4 questions governments should ask before tackling PPPs

Colombo Port in Sri Lanka was expanded with funding from an Asian Development Bank loan and a public-private partnership. What do governments need to know before going into public-private partnerships? Photo by: ADB / CC BY-NC-ND

Public-private partnerships are gaining traction within the international development industry as a way to engage the private sector in global development, but what about governments?

Kamran Khan, the Millennium Challenge Corp.’s vice president of compact operations, tackled the issue this week during a conference on PPPs hosted by the Partnership to Cut Hunger and Poverty in Africa in Washington, D.C.

Here are four key questions Khan said governments should consider before they decide to get into a PPP:

1. Should they be done? A government should first consider whether it should be doing PPPs at all, what costs it is willing to bear and if it can fight vested interests. Once a government decides that it doesn’t have the money or expertise alone and wants to use PPPs then it must decide whether it has the appetite for it, he said.

2. Who will do them? Then next step to decide who will be carrying out the PPPs and whether the institutions or players within the government exist who can help effective partner with the private sector. According to Khan, too often governments decide to jump into PPPs before figuring out who is going to help them execute the deal and whether they have the skills to speak the same language as the private sector.

3. How will they test strategies? Third, governments must determine how it will test its PPP strategies — which projects it will choose, how it will choose them and if they will pick the right ones. “We all talk about transformative projects but I always say a PPP deal that actually reaches financial close is plenty transformative for me,” the MCC official explained. Governments must employ a PPP strategy and go through a methodical, smart process with realistic expectations.

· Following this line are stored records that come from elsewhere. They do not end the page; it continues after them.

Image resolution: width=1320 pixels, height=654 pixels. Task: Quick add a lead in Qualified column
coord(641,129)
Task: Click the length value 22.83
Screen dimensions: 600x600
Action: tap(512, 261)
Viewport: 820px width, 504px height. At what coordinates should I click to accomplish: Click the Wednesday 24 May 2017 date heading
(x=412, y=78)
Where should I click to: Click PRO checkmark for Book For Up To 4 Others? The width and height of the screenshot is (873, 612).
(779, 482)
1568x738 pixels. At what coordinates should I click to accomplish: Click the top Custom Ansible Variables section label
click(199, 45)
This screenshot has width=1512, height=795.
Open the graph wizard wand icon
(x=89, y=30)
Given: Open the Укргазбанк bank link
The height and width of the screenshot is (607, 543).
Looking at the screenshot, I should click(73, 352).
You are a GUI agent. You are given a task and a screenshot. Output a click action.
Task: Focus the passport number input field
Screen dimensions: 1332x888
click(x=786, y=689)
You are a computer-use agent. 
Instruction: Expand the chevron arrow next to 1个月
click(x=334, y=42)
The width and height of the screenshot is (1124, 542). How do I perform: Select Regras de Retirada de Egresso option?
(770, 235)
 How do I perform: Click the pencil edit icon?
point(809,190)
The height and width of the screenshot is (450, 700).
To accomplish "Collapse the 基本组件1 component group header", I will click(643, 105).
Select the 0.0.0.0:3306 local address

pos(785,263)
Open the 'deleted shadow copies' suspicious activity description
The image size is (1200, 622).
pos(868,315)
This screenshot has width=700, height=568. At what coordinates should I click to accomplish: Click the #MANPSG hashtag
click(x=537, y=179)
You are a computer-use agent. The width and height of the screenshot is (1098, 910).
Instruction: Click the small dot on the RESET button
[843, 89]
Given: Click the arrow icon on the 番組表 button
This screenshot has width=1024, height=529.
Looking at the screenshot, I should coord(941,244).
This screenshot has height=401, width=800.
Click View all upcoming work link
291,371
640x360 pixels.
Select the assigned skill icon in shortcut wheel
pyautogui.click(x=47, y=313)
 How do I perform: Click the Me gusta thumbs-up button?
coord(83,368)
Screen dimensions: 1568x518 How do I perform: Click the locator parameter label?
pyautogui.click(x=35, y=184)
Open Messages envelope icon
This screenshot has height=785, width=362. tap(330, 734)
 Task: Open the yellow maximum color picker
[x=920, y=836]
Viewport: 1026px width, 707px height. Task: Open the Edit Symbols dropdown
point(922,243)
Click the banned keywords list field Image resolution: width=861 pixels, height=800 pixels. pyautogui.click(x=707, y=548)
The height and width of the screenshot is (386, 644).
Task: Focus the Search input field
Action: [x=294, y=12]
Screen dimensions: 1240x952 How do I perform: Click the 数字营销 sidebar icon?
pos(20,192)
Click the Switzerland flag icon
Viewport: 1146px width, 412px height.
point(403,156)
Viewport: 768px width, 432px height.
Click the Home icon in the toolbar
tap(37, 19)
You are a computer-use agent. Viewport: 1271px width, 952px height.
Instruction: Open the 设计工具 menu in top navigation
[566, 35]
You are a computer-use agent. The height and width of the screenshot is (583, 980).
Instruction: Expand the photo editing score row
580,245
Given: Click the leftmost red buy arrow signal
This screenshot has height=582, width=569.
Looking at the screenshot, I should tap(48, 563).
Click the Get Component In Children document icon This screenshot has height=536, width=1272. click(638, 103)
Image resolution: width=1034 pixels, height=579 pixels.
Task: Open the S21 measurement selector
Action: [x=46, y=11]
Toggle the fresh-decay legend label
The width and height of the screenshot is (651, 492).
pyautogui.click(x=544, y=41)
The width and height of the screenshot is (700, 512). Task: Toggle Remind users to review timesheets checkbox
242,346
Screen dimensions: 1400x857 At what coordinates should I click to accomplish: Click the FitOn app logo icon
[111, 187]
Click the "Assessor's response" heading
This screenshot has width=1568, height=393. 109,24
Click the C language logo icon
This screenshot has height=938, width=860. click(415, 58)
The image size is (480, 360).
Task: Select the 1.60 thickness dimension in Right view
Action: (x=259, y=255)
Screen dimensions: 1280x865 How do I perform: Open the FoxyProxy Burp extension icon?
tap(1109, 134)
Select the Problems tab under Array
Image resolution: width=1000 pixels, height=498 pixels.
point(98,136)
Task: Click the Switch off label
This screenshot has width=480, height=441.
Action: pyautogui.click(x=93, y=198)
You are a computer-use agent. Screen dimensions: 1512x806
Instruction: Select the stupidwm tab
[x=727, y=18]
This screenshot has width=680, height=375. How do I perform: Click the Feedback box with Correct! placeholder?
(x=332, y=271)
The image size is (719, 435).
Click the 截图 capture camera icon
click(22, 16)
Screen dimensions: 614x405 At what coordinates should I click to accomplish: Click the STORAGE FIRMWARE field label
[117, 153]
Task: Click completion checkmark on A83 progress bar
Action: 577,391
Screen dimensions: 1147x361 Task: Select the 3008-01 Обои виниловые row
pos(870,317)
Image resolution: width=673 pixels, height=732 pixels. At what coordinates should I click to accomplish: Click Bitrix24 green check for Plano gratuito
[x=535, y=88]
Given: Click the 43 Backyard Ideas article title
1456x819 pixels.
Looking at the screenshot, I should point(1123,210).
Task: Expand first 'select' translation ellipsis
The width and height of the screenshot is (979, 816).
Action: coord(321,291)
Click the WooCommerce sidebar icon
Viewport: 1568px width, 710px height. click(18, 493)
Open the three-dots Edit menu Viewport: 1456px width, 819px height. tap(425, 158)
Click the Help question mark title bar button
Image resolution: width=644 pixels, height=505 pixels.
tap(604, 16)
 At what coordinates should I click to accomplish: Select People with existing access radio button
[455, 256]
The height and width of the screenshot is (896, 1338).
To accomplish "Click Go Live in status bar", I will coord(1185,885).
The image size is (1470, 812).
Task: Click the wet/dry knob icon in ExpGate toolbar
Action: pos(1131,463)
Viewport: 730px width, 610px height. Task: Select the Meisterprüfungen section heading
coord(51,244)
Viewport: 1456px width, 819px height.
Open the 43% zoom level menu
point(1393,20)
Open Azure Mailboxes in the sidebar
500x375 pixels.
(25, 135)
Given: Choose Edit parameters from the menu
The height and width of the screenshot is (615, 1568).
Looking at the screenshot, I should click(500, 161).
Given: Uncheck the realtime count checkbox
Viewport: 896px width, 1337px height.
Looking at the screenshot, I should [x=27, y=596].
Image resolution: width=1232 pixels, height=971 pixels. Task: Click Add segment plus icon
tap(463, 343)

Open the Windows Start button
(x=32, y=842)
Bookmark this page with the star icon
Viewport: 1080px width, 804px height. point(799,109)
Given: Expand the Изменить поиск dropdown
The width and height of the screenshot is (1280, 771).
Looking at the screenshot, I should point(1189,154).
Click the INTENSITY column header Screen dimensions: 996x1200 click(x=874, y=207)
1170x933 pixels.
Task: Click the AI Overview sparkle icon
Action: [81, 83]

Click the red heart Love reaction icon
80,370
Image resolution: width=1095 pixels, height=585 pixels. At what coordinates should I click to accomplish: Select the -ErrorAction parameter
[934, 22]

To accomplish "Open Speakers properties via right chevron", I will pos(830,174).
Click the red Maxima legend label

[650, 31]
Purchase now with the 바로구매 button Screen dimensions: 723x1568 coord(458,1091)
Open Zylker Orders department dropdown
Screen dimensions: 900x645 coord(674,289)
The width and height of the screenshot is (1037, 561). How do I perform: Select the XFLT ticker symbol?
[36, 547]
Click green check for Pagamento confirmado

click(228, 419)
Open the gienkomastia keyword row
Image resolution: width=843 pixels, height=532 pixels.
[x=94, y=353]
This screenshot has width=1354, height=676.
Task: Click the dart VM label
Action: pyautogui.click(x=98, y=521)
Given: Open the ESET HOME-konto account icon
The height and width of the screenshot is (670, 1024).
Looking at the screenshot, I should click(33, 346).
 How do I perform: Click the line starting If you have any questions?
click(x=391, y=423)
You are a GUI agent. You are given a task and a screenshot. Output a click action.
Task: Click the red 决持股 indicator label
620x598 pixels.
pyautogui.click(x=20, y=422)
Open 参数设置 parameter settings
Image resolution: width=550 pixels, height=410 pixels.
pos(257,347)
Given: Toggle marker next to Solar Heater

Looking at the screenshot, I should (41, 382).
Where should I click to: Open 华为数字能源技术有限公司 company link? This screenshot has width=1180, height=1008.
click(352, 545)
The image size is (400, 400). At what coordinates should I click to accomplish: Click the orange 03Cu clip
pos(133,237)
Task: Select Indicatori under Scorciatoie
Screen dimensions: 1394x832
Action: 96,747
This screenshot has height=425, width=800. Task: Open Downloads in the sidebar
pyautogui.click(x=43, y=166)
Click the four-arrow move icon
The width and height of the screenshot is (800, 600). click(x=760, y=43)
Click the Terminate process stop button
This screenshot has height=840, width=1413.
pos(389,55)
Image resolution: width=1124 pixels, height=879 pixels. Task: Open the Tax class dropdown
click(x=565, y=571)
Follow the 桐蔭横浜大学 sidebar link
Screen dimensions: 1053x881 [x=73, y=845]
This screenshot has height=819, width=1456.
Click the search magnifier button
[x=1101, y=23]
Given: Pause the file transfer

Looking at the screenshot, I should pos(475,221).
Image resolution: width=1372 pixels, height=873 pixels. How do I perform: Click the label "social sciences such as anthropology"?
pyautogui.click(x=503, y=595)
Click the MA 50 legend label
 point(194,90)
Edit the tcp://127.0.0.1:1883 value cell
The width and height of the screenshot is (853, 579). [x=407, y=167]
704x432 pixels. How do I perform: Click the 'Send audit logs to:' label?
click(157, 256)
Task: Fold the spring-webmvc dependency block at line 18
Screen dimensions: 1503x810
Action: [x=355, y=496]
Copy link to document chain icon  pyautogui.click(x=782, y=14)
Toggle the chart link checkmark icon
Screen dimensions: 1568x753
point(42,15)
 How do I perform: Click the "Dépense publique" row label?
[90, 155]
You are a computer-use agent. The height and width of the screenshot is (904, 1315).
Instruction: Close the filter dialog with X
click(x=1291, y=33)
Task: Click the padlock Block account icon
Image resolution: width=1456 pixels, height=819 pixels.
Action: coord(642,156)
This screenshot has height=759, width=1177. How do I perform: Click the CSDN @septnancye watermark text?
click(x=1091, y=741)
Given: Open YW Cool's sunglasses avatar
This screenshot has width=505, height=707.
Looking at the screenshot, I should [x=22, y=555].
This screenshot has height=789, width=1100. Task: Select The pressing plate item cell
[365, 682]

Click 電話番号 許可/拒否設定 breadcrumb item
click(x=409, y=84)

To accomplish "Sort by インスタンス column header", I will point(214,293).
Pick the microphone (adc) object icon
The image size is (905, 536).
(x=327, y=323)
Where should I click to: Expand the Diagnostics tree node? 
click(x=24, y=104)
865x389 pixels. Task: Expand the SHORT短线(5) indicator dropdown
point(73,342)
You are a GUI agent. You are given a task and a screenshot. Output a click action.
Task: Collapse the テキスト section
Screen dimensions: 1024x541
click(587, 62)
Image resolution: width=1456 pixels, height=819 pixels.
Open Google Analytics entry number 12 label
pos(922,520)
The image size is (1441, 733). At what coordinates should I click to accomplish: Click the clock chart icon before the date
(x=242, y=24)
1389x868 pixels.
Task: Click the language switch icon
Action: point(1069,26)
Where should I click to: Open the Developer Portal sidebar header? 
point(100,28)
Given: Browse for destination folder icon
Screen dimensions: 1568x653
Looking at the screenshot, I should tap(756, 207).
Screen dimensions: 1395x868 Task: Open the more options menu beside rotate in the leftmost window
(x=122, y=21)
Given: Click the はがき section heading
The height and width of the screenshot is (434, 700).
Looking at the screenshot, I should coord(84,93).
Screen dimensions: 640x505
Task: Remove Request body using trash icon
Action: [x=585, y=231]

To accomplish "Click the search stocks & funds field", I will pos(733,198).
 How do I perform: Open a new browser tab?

4. How will a deal be designed and implemented? Lastly, there has to be a plan for how the deal will be put together and carried out. In Africa, for instance, there is at best a very weak pipeline for PPPs. Going through the process is not just about one feasibility study, but a whole process including preparing the engineering, financial transaction, negotiation, commercial flows, financial flows and a monitoring framework. “It’s a long process no matter how small or how big a public-private partnership transaction, and countries need help more than just a feasibility study — they need a continuous continuum of help,” Khan said.

In recognition of the growing importance of PPPs, the MCC official shared that the U.S. government agency “is working aggressively towards PPPs, including the preparation of PPPs,” with announcements to come in the next few months.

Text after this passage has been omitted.